#### [RIGHE DEI DATI]
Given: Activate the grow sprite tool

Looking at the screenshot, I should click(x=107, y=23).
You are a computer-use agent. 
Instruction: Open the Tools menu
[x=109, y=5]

#### [REQUISITO]
Per favore, riporta in un CSV a due colonne, "richiesta" e "risposta", i record che vanno dalla riga contenente "You are a computer-use agent." fino alla fine dei record, estremi inclusi. Metti una riga per ogni richiesta, con il testo e la risposta ciascuno in un solo campo tra virgolette e gli a capo sostituiti da spazi.

#### [RISPOSTA ALL'ESERCIZIO]
richiesta,risposta
"You are a computer-use agent. Instruction: Open the Tools menu","[x=109, y=5]"